On Sat, Mar 3, 2018 at 10:58 PM, Richard Hainsworth
<rnhainswo...@gmail.com> wrote:
> I realised from the C documentation that a fixed 14 byte variable was
> required, but I could not find a mention about how to map that into Perl6.
> Suppose it was necessary to create a structure, how would this be done?

There isn't (currently?) a way (that I know of?) to declare an actual
array inside a CStruct:
(See 
https://stackoverflow.com/questions/48646159/declaring-an-array-inside-a-perl-6-nativecall-cstruct)

I've worked around this a few times.  I just stuff enough
int64/int32/etc. in there to make the right number of bytes.

You can see that in SockAddr-in6, which needs a 16 byte address field.
I just put two int64s in there which take
8 bytes each.

> Actually you use .allocate  below, is this the mechanism?

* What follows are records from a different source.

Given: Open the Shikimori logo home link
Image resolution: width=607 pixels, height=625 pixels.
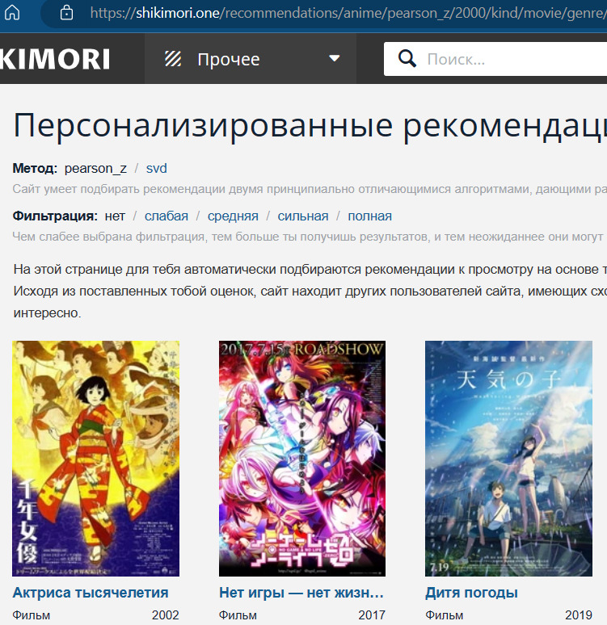Looking at the screenshot, I should coord(55,59).
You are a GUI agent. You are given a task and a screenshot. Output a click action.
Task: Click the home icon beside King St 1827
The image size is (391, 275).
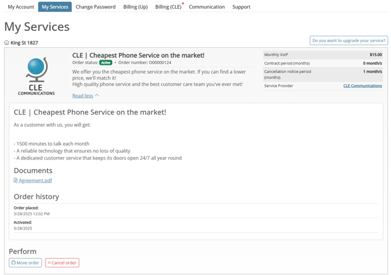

You could do that too.  Just make a Buf with the right number of total
bytes, but then you have to write the code to access the bits you need
within the Buf.  CStruct repr gives some nice syntax even if it
doesn't (yet) support arrays.

>> sub inet_ntop(int32, Pointer, Blob, int32 --> Str)
>>      is native() {}
>
> a) Blob is TBD in NativeCall
> Some explanation would be useful.

A Blob is just a raw bunch of bytes, can be a Blob (immutable) or a
Buf (mutable).

> b) I used 'returns Str' and you have used '--> Str'
> Are the two equivalent and the choice is a programmer style one, or are
> there differences?
> Is there a reason '-->' is better than 'returns'?

Both are identical.  I used to use returns all the time.  I prefer -->
of late since it puts the whole signature between the parens, which I
think is nice.  I believe the preference is now for -->, and there is
talk of deprecating 'returns' eventually.

Some discussion here:
https://docs.perl6.org/type/Signature#index-entry---%3E-returns-Constraining_Return_Types

> I have not come across the stanza 'buf8.allocate(...)' before.

https://docs.perl6.org/routine/allocate#role_Blob

It just makes a buffer with that number of elements.
buf8 is shorthand for Buf[uint8] a buffer of plain 8 bit bytes, so
buf8.allocate(n) make a buffer of n bytes.
inet_ntop() requires a buffer of already allocated memory to hold the
string it is writing.

We've declared inet_ntop() as returning a Str, so a pointer to that
buffer also gets returned, which Perl then decodes into a new string
which gets returned, while the actual buffer falls out of scope and
eventually gets garbage collected.

> Are these zero initialised automatically by Perl6?

I think so (pretty sure), but I'm not certain of this..  It doesn't
matter for this, since inet_ntop() doesn't depend on it.  It writes a
NUL terminated C-String into the buffer.

> Also the code 'Pointer.new(nativecast(Pointer,self)+4)'

for inet_ntop(), we need a Pointer directly to the address part of the
sockaddr structures.

self = is Perl 6 reference to the SockAddr-in structure in memory.
nativecast(Pointer,self) = turn it into a Pointer that points to the
structure in memory.
It starts at the beginning of the CStruct, so it points to the
'$.sin_family' attribute.
Pointers can be treated as integers that are memory addresses. +4
skips over the 2 bytes of sin_family and 2 bytes of sin_port, so it
becomes an integer memory address for the sin_addr, but then we need
to turn that memory address back into a Pointer with Pointer.new() to
use it as a Pointer.

nativecast() is a very powerful, but very dangerous way to change the
way Perl thinks about a pointer.  You can easily get SEGVs if you do
it wrong.

> I understand you said pointer arithmetic. Where did the +4 for INET and +8
> for INET6 come from?

same process for the INET6, but we need to skip over family, port,
flowinfo (8 bytes total) to point to the address field.

Would be nice to add a "native-cstruct-pointer-to-attribute" or
something like that that does what in C would be &(sockaddr->sin_addr)
to get the address of an element inside a CStruct.